The theory of having only four or five types of tastes has been debatable in the domain of gustation. Some of the gustation researchers have argued that there's no real rationale to test these basic tastes and thus it was never tested. As a result, those researchers suggested that there may be fine distinctions and differences in the perceptual quality in the taste classifications, making them not only four or five taste types, but rather a variety of different taste forms.
Taste disorders are categorized as ageusia (total loss of taste), hypogeusia (decreased sense of taste), and hypergeusia (increased taste sensitivity).
Aguesia is rarely seen and is attributed to the redundant gustatory nerve supply of the tongue.
Taste dysfunction is common in disease and injury; it decreases the patient's quality of life and causes anorexia, malnutrition, and weight loss. The most common conditions to cause taste dysfunctions are viral upper respiratory tract infections and infections of the oral cavity. Other diseases frequently associated with taste abnormalities include influenza-like illness, AIDS and autoimmune diseases such as Sjogren syndrome, systemic lupus erythematosus, diabetes mellitus, rheumatoid arthritis, and inflammatory bowel disease. Furthermore, taste dysfunction can happen as a sequel to cancer chemotherapy, as well as after radiotherapy in patients with head and neck cancer. Approximately two-thirds of cancer patients treated by chemotherapy reported having taste abnormalities that may last for months after the treatment.
Taste dysfunction in cancer patients is found to correlate with decreased oral intake and poorer prognosis; this may be because of the rapid growth of cancer cells along with the inflammation and tissue damage.
Disorders that affect the central or peripheral nervous system also alter the taste, as well as neurodegenerative diseases such as Parkinson's disease and Alzheimer's disease. Moreover, injury to the chorda tympani nerve during ear surgery may cause impairment of taste.
There are reports of taste along with smell hallucination in some patients with epilepsy and schizophrenia.
Taste sense generally declines with aging; the effects of aging differ among the various taste qualities, however, mostly it affects the salty and bitter tastes. Although it is very common to have taste abnormalities in elderly patients, it is underreported in this population.

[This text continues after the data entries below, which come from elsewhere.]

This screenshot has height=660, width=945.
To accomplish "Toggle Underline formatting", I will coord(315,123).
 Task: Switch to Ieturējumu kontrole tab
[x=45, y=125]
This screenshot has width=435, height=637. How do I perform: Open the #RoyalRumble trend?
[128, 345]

Dysgeusia is a taste disorder characterized by a disruption in taste sensation or the presence of taste in the absence of stimuli. It is the most common taste abnormality reported by patients. Common etiologies of dysgeusia include local factors such as oral cavity infections, medications, systemic diseases, central or peripheral nervous system disorders. Sometimes sweet dysgeusia may be the first presenting sign of lung tumors. Although it's rare, dysgeusia can also occur in cases of vestibular schwannomas as the presenting symptom. In many cases, the cause of dysgeusia remains unidentified and thus it is diagnosed as idiopathic oral dysgeusia.
Examination of a patient with taste disorder includes the examination of the oral cavity and the ears. Patient's dental hygiene and flow of saliva should also be a consideration. The patient should be asked about any pain in the oral cavity, swelling, change in chewing behavior, ear infection, and associated diseases. Any history related to previous ear surgeries that could damage the chorda tympani nerve also merit consideration.

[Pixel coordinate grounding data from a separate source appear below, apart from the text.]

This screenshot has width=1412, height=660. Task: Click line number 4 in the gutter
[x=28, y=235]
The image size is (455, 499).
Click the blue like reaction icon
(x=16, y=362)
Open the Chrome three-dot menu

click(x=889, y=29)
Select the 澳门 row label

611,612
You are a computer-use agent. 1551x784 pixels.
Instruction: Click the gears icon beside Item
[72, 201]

Testing the Ability to Taste
Testing the tasting ability can be done by offering liquid stimuli or taste strips to the anterior and posterior part of the tongue. Other tests include electrogustometry (which involves passing anodal current to the tongue to generate a taste perception) and gustatory evoked potentials. Imaging also could be used to rule in or rule out central nervous system damage. Swab tests and cultures can also be helpful in diagnosis if a bacterial or mycological infection is suspected.
Treatment of Taste Disorders
The main approach in treating disorders of the taste is to address the underlying disease causing this disturbance. Zinc sulfate, steroids, and vitamin A are the frequently used medications despite the conflicts in clinical research results. Therefore, researchers need to conduct further studies on the treatment of gustatory disorders.